The Luxembourg government admitted to having relayed "incomplete and inaccurate" information regarding taxation on overtime carried out in Luxembourg.
A new double taxation agreement between Germany and Luxembourg came into force on 1 January 2024, with additional, significant changes agreed on 11 January.
The agreement implies a tax increase for any German cross-border workers who work overtime in the Grand Duchy.
Last week, banking union ALEBA criticised the fact that German cross-border workers would effectively be worse off through the agreement, as they could not claim an allowance of 11,604 euros on their overtime, whereas overtime hours are not usually taxed in Luxembourg.
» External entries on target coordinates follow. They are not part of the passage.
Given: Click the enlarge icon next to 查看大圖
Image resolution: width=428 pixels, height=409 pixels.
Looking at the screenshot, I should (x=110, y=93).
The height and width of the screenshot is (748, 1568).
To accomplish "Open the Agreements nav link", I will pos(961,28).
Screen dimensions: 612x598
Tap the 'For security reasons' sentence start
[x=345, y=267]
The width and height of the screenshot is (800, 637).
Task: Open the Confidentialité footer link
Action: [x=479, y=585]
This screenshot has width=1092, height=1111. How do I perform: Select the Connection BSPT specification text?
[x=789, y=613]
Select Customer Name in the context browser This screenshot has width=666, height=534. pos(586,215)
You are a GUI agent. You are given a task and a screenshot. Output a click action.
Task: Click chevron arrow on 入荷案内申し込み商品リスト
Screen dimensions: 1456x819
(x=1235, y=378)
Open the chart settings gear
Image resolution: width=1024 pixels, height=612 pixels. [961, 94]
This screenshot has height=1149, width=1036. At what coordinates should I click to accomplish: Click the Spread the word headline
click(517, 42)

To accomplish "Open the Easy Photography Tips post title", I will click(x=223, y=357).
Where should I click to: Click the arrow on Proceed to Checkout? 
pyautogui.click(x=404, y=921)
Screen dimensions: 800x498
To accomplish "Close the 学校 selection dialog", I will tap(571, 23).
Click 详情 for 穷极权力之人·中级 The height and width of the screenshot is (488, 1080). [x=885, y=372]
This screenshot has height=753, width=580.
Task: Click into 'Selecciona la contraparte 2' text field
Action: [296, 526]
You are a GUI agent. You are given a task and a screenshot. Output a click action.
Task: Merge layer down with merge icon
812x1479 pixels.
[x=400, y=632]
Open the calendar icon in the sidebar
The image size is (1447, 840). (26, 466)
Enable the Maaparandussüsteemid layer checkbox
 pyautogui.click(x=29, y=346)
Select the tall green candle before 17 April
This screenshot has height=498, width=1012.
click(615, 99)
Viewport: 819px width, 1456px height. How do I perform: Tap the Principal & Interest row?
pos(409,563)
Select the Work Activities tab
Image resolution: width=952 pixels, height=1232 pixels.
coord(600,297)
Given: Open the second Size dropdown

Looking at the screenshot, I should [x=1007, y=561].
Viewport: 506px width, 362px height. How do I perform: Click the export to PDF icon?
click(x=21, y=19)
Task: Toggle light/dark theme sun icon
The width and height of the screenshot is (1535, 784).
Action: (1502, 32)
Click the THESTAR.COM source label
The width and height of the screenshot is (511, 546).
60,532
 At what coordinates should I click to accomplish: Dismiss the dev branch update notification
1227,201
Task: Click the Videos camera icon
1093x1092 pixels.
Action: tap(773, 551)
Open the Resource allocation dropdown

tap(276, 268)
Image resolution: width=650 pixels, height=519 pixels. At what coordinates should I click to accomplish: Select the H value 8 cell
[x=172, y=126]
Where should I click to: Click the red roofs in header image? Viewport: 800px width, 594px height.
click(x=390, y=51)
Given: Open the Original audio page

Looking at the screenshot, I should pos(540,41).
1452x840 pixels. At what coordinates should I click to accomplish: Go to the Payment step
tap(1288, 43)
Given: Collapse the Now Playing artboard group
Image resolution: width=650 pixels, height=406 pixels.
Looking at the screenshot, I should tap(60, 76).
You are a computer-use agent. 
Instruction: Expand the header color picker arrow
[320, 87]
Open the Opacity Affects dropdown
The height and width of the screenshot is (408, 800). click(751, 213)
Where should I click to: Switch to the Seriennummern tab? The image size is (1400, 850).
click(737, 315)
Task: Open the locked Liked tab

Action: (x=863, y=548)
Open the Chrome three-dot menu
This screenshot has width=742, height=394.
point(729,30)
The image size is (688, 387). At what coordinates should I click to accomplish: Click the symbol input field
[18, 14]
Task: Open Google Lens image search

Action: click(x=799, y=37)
The new agreement means overtime hours can be taxed in Germany, retroactively from 1 January, as this would not result in double taxation.
ALEBA said the Luxembourg finance minister, Gilles Roth, recently declared that German cross-border workers were not affected by the regulations on overtime, but that this was false information and could see German taxpayers risking criminal proceedings if they failed to file a tax return based on this mistaken belief.
The Ministry of Finance announced on Thursday that the information sent to one of the German financial authorities was incomplete and not exact.
In an interview with the German Ministry of Finance, it was confirmed on Thursday that the allowance could not be used for overtime.
Luxembourg's Ministry of Finance states that it is in close contact with its German counterparts regarding how the double taxation agreement between Luxembourg and Germany will be applied, but declined to supply details on how this would unfold.